----- Selected passage -----

Chinese documentation is available in README_zh.md. A longer guide is available in README_detailed.md. Architecture docs are available in English architecture.md and Chinese architecture_zh.md.
This project implements a runnable Python prototype for target-centric biomedical competitive intelligence. It collects data from public sources, normalizes the records, caches query results, and generates structured Markdown/HTML reports.
- Pluggable data source architecture.
- ClinicalTrials.gov v2 API collector.
- PubMed E-utilities collector.
- Offline demo fixtures for deterministic grading and local testing without public API or LLM calls.
- SQLite cache with TTL and report version history.
- Markdown and HTML report output, with Chinese as the default report language.
- HTML reports convert common Markdown formatting from LLM-generated text into real HTML.
- Optional LLM analysis layer for target overview, pipeline summary, research dynamics, and competitive assessment.
- Inline SVG charts for trial phase distribution and publication trend.
- Basic logging and resilient network/API error handling.
- Unit tests for source orchestration, report generation, LLM fallback behavior, and Markdown-to-HTML rendering.
Create a fresh virtual environment from the project root. The commands below install the app and its runtime dependencies, including the OpenAI Python SDK used for optional LLM analysis.

----- Given information -----

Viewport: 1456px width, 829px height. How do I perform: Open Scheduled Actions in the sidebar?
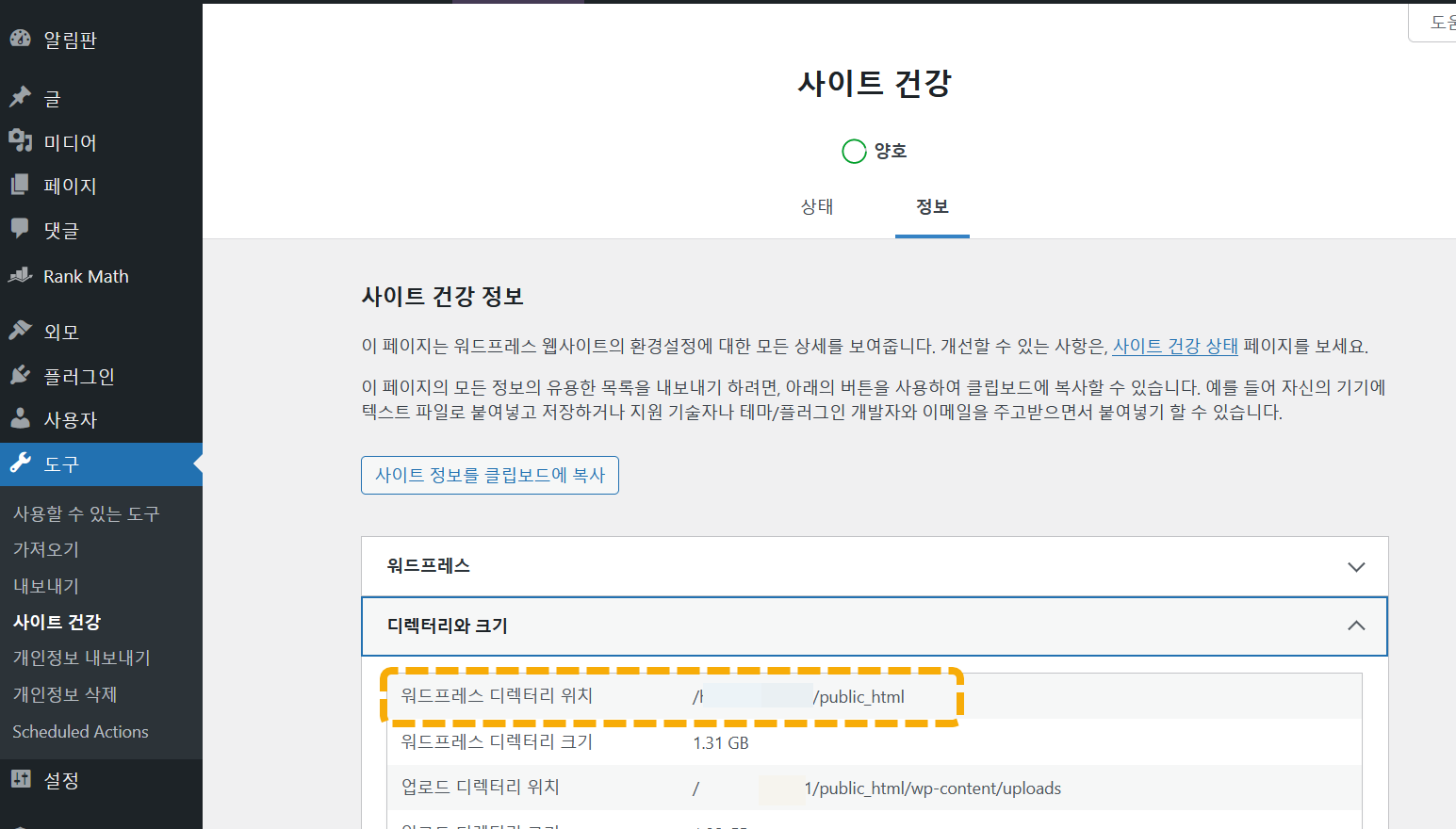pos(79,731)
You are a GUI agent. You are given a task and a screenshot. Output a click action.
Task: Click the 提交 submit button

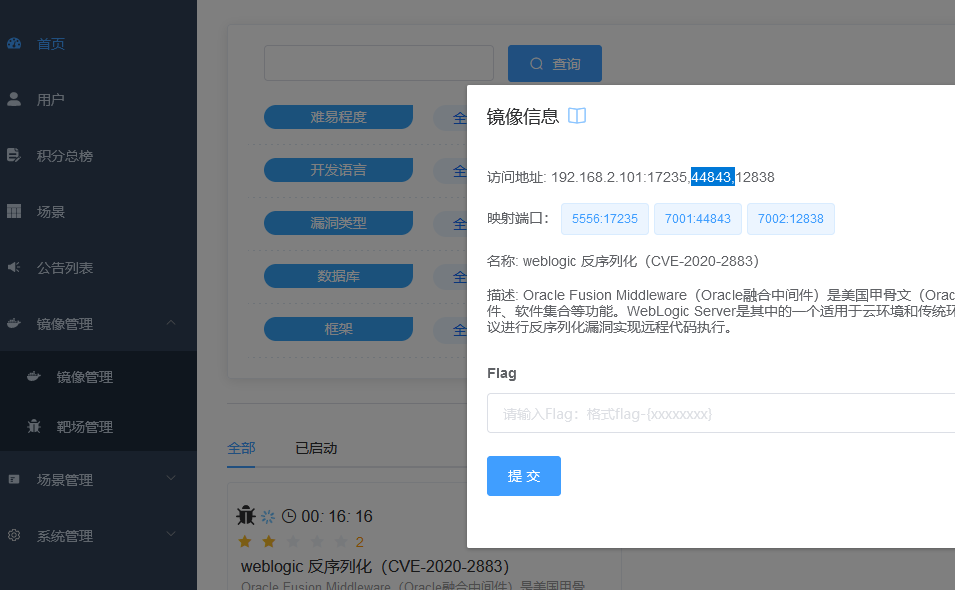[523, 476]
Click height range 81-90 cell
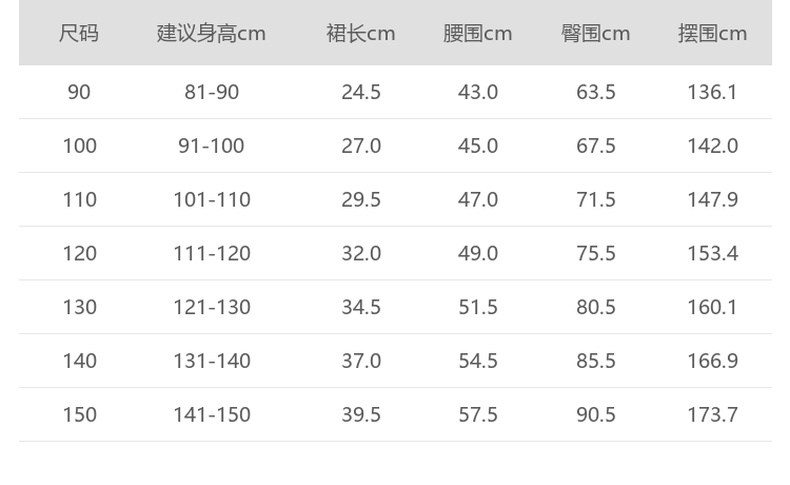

-----

▸ Exercise:
Repeat the passage of the project description between "- Offline demo" and "into real HTML.", inclusive. The items have no connection to the project description above.

▸ Exercise response:
- Offline demo fixtures for deterministic grading and local testing without public API or LLM calls.
- SQLite cache with TTL and report version history.
- Markdown and HTML report output, with Chinese as the default report language.
- HTML reports convert common Markdown formatting from LLM-generated text into real HTML.